The mainland South American-born Falkland Islanders contributed to shaping the Falklander identity in the 1830s–1850s, and nowadays their legacy is visible in Falklands genealogy, Falklands English vernacular, and Falklands toponymy.

A number of modern Falkland Islanders have some mainland South Americans among their 19th century ancestors, mostly Uruguayan gauchos who settled in the islands in connection with the development of the cattle and sheep farming industry that was to form the backbone of the Falklands economy for rather more than a century, until the offshore fisheries assumed that role in the 1980s.  Eventually, gauchos took part in the colonization of the uninhabited West Falkland in the 1860s and 1870s, although by that time many of them were of European origins (Scottish, Gibraltarian etc.).  There are some two dozen stone or turf-built corrals scattered around Camp – picturesque historical monuments of the 1840s–1870s, the epoch of pioneers who settled and developed the country outside Port Louis and Stanley.

The Falklands English vernacular has a fair amount of borrowed Spanish words (often modified or corrupted); they are particularly numerous, indeed dominant in the local horse-related terminology.  For instance, the Islanders use 'alizan', 'colorao', 'negro', 'blanco', 'gotiao', 'picasso', 'sarco', 'rabincana' etc. for certain horse colours and looks, or 'bosal', 'cabresta', 'bastos', 'cinch', 'conjinilla', 'meletas', 'tientas', 'manares' etc. for various items of horse gear.

Unlike the older English, French and Spanish place names given by mariners, which refer mainly to islands, rocks, bays, coves, and capes (points) important for navigation, the post-1833 Spanish names usually identify inland geographical locations and features, reflecting the new practical necessity for orientation, land delimitation and management in the cattle and sheep farming.  Among the typical such names or descriptive and generic parts of names are 'Rincon Grande', 'Ceritos', 'Campito', 'Cantera', 'Terra Motas', 'Malo River', 'Brasse Mar', 'Dos Lomas', 'Torcida Point', 'Pioja Point', 'Estancia', 'Oroqueta', 'Piedra Sola', 'Laguna Seco', 'Manada', etc.
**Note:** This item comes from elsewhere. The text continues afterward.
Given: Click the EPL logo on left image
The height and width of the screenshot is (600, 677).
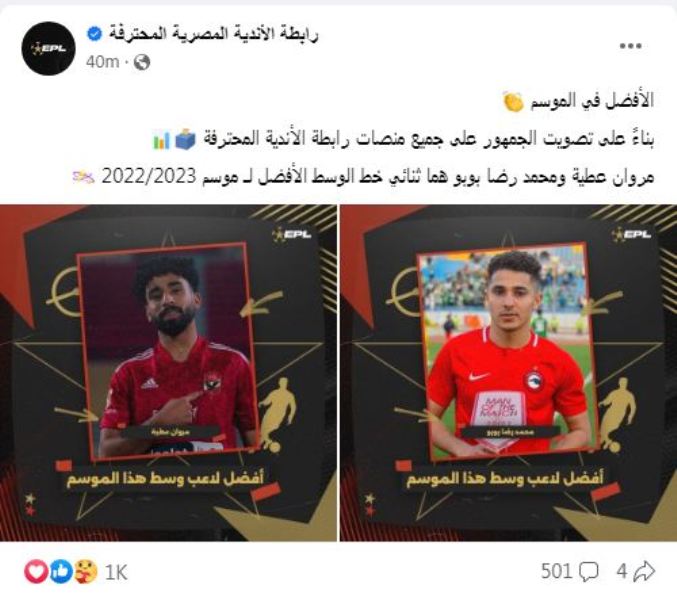Looking at the screenshot, I should tap(292, 234).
Late nineteenth to early twentieth century
The development of the sheep-breeding industry in the second half of the 19th century was accompanied by substantial immigration, increasing the population sevenfold in fifty years, from 287 in 1851 to 2,043 in 1901. The vast majority of immigrants during that period came from the British Isles, mostly from Scotland.  Scots were particularly common in Darwin, many of them coming from the Orkney and Shetland Islands, which have a similar climate to these areas.

An additional boost to that population growth came from the expansion of Stanley's port activities in service of the ships sailing between the Atlantic Ocean and the Pacific via the Strait of Magellan or Cape Horn. The port was particularly busy during the California Gold Rush, subsiding following the opening of the Panama Canal in 1914.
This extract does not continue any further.